INSTRUCTIONS FOR THE TASK: Make an exact copy of all the records, one that contains none of the pictures.

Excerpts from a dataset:
+++

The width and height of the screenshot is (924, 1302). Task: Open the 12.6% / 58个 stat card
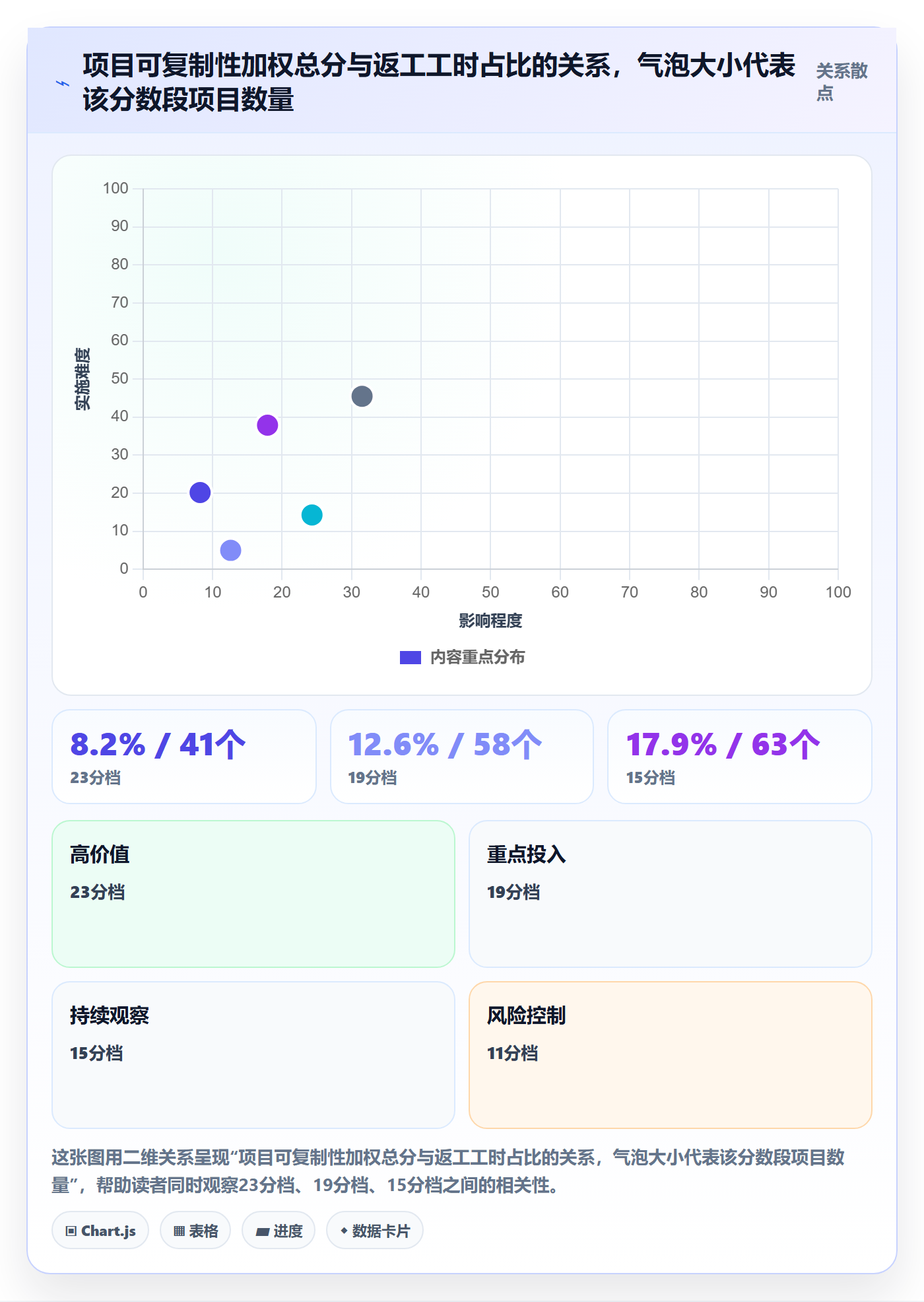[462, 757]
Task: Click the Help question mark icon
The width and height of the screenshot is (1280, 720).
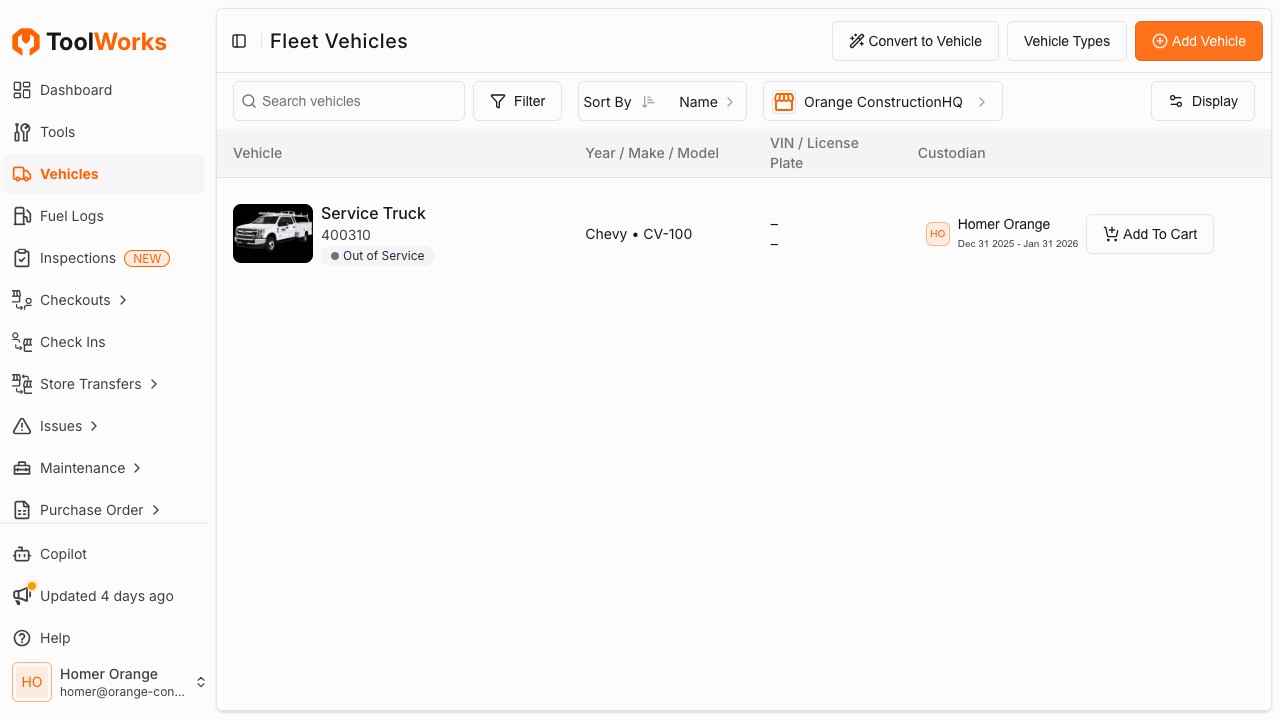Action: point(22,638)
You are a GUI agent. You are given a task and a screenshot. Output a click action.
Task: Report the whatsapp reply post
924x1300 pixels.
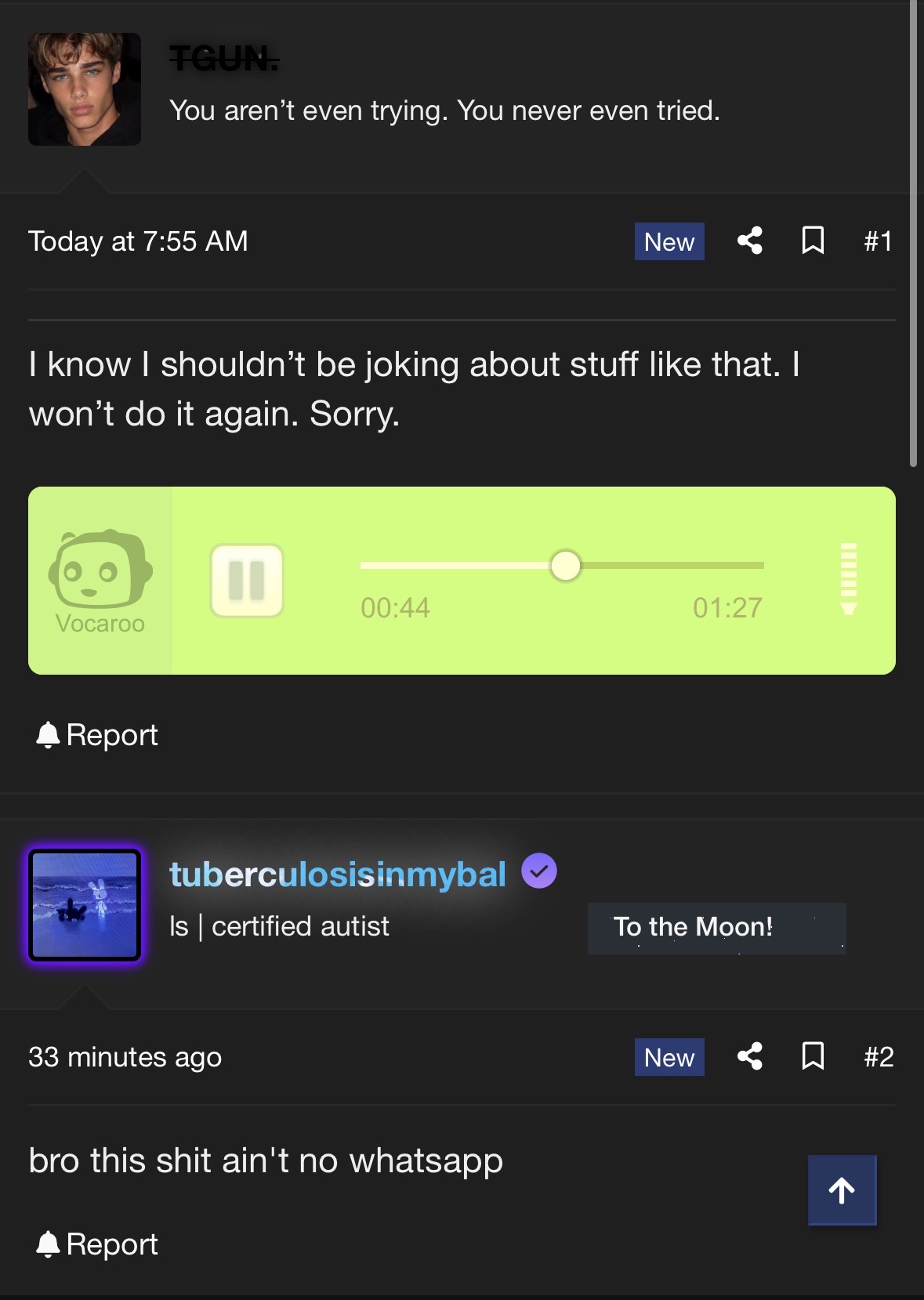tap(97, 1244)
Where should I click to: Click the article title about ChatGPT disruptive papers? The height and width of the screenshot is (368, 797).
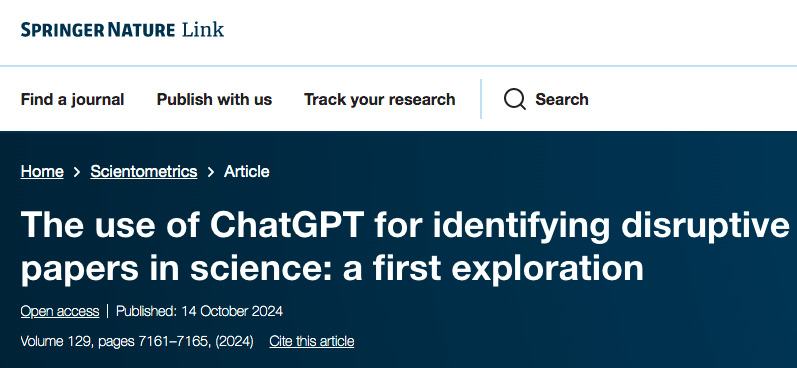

+++

ANSWER FOR THE TASK:
The width and height of the screenshot is (924, 1302). Task: Open the 12.6% / 58个 stat card
[462, 757]
Task: Click the Help question mark icon
The width and height of the screenshot is (1280, 720).
Action: point(22,638)
You are a GUI agent. You are given a task and a screenshot. Output a click action.
Task: Report the whatsapp reply post
924x1300 pixels.
tap(97, 1244)
Where should I click to: Click the article title about ChatGPT disruptive papers? The height and width of the screenshot is (368, 797).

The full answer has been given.